[Stored records]
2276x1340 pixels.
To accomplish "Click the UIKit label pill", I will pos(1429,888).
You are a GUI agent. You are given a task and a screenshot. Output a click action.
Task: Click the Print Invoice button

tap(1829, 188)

**What the exercise asks**
All the entries must be retyped exactly.

**Exercise output**
2276x1340 pixels.
To accomplish "Click the UIKit label pill", I will pos(1429,888).
You are a GUI agent. You are given a task and a screenshot. Output a click action.
Task: Click the Print Invoice button

tap(1829, 188)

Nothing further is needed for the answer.